WORK INSTRUCTION
Starting at the first line of the entries below, output every line exactly, up to and including the line with "Entreprise (474, 42)".

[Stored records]

Segment Open

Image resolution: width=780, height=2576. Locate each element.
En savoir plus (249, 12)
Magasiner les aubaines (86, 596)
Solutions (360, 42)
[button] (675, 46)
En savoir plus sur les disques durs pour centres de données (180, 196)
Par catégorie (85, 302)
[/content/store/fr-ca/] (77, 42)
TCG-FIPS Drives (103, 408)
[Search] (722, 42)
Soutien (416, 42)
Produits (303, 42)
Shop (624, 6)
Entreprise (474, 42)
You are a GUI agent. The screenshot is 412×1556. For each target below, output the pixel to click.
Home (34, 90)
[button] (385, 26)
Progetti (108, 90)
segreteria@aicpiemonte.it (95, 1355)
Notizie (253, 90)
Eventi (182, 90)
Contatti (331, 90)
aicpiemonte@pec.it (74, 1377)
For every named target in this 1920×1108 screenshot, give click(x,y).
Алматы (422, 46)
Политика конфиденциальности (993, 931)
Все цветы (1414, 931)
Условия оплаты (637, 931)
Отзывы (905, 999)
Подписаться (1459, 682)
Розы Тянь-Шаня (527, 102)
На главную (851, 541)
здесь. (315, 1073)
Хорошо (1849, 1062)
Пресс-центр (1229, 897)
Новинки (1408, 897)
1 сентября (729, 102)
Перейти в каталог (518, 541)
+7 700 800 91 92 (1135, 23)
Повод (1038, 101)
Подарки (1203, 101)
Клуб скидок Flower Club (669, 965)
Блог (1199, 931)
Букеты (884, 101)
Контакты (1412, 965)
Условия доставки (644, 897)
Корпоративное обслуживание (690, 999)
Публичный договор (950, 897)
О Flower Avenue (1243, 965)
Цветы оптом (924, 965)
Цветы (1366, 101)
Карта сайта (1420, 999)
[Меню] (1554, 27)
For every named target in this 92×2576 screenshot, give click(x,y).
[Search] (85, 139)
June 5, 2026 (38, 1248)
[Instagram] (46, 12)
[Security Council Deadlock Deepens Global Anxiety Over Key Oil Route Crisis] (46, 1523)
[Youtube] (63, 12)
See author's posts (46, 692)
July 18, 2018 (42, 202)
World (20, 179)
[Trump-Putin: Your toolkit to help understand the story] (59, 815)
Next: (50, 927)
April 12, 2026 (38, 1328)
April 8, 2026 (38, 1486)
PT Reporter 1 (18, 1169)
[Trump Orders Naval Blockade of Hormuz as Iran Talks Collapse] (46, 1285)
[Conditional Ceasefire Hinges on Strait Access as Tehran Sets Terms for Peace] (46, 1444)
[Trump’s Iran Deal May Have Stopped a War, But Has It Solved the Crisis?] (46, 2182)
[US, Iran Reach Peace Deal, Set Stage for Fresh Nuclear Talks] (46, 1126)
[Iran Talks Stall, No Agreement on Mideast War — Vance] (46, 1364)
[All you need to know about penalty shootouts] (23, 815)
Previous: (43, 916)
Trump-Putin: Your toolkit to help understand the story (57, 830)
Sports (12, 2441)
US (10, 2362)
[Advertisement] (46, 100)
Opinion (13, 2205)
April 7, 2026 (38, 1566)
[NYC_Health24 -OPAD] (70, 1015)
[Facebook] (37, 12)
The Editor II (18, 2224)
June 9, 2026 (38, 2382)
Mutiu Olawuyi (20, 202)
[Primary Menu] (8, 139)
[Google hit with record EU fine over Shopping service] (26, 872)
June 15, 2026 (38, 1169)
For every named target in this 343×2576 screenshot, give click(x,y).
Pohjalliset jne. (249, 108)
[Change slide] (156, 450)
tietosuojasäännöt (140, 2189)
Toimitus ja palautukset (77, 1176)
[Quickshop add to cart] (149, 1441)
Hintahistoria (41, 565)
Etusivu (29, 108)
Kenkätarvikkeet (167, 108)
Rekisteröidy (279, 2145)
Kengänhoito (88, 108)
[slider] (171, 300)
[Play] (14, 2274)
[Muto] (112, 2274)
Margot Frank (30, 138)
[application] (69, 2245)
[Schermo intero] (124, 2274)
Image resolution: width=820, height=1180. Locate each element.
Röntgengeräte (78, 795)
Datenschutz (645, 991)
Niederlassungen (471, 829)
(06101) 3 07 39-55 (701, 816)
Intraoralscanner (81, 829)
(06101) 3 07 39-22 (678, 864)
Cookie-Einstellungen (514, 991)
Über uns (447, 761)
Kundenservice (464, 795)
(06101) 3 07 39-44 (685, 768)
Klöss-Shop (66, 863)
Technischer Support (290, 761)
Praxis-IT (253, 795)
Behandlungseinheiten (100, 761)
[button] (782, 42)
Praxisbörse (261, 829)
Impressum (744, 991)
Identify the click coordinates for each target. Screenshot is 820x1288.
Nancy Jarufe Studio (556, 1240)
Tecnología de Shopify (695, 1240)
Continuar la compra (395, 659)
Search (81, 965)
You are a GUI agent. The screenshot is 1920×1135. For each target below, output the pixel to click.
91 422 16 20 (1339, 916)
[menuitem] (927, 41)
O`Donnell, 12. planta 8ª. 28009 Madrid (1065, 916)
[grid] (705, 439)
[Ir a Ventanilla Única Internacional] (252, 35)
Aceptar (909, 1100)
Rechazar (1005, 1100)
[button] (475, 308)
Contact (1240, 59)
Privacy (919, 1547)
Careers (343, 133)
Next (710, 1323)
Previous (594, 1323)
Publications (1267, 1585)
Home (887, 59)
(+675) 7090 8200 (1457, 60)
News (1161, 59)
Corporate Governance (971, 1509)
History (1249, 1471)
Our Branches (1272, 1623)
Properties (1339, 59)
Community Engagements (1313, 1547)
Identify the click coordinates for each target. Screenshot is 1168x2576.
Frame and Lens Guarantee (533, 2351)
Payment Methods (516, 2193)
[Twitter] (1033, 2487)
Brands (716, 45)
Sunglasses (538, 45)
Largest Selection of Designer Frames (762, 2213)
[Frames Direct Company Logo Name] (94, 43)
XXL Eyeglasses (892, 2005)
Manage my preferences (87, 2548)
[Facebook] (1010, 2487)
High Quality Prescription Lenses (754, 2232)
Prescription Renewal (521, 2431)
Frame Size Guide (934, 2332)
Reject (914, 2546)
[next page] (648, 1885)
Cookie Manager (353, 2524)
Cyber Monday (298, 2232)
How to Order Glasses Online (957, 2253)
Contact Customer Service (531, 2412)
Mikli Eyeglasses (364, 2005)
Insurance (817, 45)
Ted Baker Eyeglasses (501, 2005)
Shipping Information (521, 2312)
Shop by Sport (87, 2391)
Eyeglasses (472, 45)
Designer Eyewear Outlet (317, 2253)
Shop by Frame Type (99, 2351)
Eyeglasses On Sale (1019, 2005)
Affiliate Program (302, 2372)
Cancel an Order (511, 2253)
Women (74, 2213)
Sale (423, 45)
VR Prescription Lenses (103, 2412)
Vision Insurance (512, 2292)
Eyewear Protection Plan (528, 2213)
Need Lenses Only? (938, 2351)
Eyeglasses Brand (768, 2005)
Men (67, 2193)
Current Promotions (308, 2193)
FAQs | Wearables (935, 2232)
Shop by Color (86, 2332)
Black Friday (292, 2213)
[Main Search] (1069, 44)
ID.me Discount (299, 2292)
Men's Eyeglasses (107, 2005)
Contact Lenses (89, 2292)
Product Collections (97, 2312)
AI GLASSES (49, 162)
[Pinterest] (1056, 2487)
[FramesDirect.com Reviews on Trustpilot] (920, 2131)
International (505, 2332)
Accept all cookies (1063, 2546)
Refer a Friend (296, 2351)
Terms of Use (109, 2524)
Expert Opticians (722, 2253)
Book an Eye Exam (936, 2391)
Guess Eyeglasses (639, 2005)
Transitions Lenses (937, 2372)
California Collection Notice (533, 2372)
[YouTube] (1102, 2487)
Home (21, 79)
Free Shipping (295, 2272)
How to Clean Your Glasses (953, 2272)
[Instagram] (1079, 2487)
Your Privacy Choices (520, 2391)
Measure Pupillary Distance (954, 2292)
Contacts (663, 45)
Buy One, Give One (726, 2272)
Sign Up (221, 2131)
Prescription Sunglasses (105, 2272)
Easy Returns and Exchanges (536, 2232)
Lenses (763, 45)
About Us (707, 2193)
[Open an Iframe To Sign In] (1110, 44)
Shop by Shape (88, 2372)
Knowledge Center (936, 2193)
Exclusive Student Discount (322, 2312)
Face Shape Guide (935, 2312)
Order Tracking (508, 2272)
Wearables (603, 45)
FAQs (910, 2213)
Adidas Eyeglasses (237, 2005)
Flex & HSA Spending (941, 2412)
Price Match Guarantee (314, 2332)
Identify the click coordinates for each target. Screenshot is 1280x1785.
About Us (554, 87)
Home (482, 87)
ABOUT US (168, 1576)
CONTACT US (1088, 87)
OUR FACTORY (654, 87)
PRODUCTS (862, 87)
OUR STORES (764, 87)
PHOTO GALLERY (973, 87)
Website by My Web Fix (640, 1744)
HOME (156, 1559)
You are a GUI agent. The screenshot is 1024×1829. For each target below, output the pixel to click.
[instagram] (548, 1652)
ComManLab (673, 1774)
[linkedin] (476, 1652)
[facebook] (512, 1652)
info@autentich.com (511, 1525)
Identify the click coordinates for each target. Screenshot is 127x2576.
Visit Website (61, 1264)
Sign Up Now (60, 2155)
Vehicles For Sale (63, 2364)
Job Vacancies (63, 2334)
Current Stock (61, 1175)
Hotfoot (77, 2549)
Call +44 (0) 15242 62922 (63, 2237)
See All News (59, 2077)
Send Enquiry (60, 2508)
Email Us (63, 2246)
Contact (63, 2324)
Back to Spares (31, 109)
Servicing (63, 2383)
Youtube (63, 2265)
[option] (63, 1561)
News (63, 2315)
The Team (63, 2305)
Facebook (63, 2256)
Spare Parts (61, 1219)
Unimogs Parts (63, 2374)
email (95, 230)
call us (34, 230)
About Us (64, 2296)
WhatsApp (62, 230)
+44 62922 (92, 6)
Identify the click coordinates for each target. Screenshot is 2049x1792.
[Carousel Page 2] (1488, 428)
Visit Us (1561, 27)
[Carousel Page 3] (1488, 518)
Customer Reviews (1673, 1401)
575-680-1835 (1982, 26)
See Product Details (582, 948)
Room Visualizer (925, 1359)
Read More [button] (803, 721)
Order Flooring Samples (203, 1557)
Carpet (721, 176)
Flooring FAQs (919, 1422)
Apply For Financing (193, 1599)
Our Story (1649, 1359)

Segment Closed

SOLUTION TO THE PROBLEM
Image resolution: width=780, height=2576. Locate each element.
En savoir plus (249, 12)
Magasiner les aubaines (86, 596)
Solutions (360, 42)
[button] (675, 46)
En savoir plus sur les disques durs pour centres de données (180, 196)
Par catégorie (85, 302)
[/content/store/fr-ca/] (77, 42)
TCG-FIPS Drives (103, 408)
[Search] (722, 42)
Soutien (416, 42)
Produits (303, 42)
Shop (624, 6)
Entreprise (474, 42)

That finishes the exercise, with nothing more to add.